Encontré a la madre de mi exmarido en una silla de plástico azul, en la sala de urgencias de un hospital público, abrazando una bolsa de mercado como si allí cupiera toda su vida.
La reconocí por las manos.
Eran manos pequeñas, de dedos nudosos, con una cicatriz blanca cerca del pulgar derecho. Años atrás esas manos me habían trenzado el cabello antes de mi boda porque yo estaba tan nerviosa que no lograba sostener las horquillas. Esas manos me habían servido caldo de res cuando la tristeza me dejó sin hambre. Esas manos habían golpeado la mesa la noche en que su hijo, Julián, intentó convencerme de que una traición también podía ser mi culpa.
Ahora temblaban sobre una manta hospitalaria demasiado delgada.
Doña Teresa no llevaba lentes. Tenía el cabello húmedo pegado a la frente, los zapatos empapados y una pulsera de admisión en la muñeca. Nadie estaba con ella. Nadie le sostenía el vaso de agua. Nadie se había molestado en acomodarle la bolsa que se le resbalaba de las rodillas.
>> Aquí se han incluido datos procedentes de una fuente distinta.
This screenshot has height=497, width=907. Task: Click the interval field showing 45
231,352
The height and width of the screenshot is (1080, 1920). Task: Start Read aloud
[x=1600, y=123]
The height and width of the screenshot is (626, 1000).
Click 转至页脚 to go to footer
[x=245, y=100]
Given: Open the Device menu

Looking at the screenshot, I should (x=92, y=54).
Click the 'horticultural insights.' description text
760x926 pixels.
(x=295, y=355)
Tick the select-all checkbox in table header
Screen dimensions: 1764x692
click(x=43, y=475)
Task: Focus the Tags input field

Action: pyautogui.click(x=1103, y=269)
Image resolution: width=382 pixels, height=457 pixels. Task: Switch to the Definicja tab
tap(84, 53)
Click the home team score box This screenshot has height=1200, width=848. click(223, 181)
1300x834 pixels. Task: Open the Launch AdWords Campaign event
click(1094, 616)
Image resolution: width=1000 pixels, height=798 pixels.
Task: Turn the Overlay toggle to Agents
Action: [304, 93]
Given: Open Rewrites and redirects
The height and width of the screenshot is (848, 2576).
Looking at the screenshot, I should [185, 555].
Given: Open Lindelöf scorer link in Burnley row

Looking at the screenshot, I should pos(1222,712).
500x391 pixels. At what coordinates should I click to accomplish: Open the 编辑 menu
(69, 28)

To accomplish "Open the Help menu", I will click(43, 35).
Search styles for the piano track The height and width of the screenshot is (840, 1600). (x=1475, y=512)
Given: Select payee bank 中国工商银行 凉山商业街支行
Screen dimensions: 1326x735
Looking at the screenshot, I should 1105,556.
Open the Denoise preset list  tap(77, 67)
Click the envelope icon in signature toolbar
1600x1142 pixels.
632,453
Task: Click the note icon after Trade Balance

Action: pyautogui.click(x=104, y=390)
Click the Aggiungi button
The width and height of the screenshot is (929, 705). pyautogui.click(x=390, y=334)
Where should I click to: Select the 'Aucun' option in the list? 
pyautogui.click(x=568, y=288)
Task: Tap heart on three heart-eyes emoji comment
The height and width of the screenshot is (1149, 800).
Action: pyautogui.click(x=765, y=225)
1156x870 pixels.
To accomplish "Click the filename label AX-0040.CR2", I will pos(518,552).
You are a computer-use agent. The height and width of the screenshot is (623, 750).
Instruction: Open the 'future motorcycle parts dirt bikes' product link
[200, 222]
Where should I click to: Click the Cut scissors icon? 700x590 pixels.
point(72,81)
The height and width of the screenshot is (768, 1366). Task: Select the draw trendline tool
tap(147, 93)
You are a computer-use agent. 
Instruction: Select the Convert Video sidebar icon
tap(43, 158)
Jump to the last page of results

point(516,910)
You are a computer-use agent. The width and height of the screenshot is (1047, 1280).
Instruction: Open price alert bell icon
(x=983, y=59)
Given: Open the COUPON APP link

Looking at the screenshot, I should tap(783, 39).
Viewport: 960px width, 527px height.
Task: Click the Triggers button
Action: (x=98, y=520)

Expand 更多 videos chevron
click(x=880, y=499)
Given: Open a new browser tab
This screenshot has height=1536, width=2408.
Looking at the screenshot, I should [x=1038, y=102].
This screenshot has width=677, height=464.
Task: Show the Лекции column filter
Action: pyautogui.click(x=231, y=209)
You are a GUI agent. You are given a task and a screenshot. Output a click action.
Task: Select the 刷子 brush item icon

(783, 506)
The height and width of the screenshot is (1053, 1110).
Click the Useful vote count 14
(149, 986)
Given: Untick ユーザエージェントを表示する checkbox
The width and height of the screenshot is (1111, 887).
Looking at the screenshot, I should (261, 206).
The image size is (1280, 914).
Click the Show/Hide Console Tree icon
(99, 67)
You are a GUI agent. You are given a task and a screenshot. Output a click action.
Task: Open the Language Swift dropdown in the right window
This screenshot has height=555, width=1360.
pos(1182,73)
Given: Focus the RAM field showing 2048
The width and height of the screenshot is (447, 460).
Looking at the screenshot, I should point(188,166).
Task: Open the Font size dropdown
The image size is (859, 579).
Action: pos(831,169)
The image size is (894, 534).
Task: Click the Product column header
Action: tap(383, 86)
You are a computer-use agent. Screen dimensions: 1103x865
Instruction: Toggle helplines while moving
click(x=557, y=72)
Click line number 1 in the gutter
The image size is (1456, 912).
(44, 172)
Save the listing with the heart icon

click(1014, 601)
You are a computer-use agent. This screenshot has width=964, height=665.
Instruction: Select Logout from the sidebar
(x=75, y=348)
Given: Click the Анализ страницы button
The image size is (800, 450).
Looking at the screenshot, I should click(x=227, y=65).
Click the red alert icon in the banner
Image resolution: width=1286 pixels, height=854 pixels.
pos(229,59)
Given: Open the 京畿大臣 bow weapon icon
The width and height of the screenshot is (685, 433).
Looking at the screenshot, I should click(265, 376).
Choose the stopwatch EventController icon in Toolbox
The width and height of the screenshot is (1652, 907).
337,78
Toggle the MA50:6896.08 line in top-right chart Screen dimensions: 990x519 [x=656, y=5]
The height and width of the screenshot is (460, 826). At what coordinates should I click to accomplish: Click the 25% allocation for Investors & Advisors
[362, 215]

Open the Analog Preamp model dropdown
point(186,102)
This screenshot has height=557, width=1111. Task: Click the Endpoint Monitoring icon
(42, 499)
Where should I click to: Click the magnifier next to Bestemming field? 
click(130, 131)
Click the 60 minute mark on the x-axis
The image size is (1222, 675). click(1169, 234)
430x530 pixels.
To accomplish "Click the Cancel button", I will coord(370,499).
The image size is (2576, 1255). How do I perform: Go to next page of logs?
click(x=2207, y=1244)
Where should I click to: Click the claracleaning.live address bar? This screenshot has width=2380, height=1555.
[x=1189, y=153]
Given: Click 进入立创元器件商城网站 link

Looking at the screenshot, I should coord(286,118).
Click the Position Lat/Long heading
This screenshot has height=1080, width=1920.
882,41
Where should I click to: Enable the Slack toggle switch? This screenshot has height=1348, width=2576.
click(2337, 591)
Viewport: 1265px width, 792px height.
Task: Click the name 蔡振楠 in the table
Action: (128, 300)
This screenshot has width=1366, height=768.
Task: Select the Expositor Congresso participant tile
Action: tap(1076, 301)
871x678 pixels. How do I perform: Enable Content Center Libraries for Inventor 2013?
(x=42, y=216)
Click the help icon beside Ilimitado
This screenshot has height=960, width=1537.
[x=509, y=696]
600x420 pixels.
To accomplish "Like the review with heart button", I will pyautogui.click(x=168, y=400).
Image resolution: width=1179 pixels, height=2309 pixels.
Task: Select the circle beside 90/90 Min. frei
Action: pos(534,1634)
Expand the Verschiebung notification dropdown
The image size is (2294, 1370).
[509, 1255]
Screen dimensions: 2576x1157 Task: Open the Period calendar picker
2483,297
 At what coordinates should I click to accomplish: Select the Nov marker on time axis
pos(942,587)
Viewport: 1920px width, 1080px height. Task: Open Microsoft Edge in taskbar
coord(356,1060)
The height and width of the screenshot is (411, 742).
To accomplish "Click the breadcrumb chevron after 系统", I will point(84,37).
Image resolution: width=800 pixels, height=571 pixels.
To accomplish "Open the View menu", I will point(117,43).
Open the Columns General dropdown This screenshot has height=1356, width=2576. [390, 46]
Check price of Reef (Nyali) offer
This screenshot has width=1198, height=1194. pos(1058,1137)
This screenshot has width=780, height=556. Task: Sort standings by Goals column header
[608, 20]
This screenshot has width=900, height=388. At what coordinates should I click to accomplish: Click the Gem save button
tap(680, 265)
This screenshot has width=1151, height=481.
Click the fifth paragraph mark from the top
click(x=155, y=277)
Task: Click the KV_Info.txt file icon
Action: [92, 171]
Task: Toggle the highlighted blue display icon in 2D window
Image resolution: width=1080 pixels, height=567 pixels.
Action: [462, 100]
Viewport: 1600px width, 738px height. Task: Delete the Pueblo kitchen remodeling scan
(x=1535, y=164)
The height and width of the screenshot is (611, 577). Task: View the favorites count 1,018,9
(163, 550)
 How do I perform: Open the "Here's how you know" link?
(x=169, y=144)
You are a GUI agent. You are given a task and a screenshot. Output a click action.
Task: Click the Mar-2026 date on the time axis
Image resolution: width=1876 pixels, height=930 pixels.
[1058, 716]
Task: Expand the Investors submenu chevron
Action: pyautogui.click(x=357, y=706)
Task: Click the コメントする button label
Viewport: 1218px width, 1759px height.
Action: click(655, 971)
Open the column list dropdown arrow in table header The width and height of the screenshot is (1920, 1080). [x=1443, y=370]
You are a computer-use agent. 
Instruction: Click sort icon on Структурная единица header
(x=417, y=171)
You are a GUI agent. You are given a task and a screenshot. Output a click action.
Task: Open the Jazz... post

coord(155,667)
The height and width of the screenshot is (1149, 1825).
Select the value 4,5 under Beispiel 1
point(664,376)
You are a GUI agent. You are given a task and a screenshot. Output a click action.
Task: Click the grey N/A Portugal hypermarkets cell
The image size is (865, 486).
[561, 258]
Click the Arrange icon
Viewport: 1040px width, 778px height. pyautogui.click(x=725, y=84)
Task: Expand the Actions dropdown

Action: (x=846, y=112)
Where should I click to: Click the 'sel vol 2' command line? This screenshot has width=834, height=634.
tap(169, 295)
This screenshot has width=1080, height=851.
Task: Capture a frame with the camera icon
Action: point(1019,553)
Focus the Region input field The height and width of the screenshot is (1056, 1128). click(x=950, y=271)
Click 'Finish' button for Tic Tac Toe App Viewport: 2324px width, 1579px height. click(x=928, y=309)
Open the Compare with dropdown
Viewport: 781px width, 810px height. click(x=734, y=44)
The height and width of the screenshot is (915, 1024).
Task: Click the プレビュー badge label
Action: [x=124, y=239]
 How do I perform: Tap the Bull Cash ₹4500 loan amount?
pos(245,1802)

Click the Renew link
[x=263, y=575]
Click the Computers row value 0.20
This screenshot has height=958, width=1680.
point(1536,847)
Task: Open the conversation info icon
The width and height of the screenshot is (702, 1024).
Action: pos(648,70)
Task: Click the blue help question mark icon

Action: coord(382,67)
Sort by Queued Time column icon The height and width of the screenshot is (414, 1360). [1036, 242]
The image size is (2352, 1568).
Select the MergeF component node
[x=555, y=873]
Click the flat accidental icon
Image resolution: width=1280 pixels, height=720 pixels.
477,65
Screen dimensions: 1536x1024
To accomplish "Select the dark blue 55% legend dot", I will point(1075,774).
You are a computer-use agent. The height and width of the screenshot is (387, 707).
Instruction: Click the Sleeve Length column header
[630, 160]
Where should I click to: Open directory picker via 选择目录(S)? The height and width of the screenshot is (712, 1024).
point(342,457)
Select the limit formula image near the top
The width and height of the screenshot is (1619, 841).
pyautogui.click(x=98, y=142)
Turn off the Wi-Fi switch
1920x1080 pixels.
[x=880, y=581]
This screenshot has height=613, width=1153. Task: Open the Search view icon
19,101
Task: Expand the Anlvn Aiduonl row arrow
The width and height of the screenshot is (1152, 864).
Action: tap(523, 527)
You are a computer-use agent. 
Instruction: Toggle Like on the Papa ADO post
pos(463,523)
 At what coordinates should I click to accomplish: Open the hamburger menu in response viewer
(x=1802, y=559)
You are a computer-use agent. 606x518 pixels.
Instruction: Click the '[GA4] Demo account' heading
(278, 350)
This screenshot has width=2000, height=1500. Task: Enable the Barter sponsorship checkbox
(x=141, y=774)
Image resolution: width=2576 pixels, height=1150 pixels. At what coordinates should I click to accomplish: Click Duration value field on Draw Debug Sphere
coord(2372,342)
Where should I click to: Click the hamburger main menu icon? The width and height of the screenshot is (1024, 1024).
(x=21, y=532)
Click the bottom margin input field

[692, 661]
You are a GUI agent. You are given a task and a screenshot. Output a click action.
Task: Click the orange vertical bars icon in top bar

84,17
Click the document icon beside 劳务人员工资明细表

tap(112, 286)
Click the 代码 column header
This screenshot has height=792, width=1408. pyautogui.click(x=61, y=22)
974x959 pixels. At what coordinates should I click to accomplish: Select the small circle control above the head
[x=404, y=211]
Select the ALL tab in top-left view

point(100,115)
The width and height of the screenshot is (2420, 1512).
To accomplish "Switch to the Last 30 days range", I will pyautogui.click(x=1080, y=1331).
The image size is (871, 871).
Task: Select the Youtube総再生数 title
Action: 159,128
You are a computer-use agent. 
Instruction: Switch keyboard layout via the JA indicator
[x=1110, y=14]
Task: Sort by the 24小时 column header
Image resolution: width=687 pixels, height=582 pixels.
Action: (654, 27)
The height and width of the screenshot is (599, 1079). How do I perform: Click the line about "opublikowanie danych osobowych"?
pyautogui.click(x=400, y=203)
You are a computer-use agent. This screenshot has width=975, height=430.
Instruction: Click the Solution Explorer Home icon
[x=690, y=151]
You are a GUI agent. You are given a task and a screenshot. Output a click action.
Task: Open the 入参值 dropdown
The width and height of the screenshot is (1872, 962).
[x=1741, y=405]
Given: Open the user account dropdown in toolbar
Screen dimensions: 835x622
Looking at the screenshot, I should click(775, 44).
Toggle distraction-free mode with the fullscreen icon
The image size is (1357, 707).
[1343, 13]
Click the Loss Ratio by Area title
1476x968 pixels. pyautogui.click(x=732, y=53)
Yo había ido al Hospital San Gabriel para revisar unos contratos de servicios externos. Desde mi divorcio trabajaba por mi cuenta como abogada administrativa, aceptando auditorías legales que me obligaban a entrar en edificios fríos, leer expedientes ajenos y salir antes de que alguien pudiera preguntarme demasiado sobre mi vida.
Pero esa tarde no pude seguir caminando.
Doña Teresa intentaba abrir un paquete de galletas con los dientes. Sus dedos no respondían. El plástico crujía sin romperse. Una enfermera pasó a su lado sin verla.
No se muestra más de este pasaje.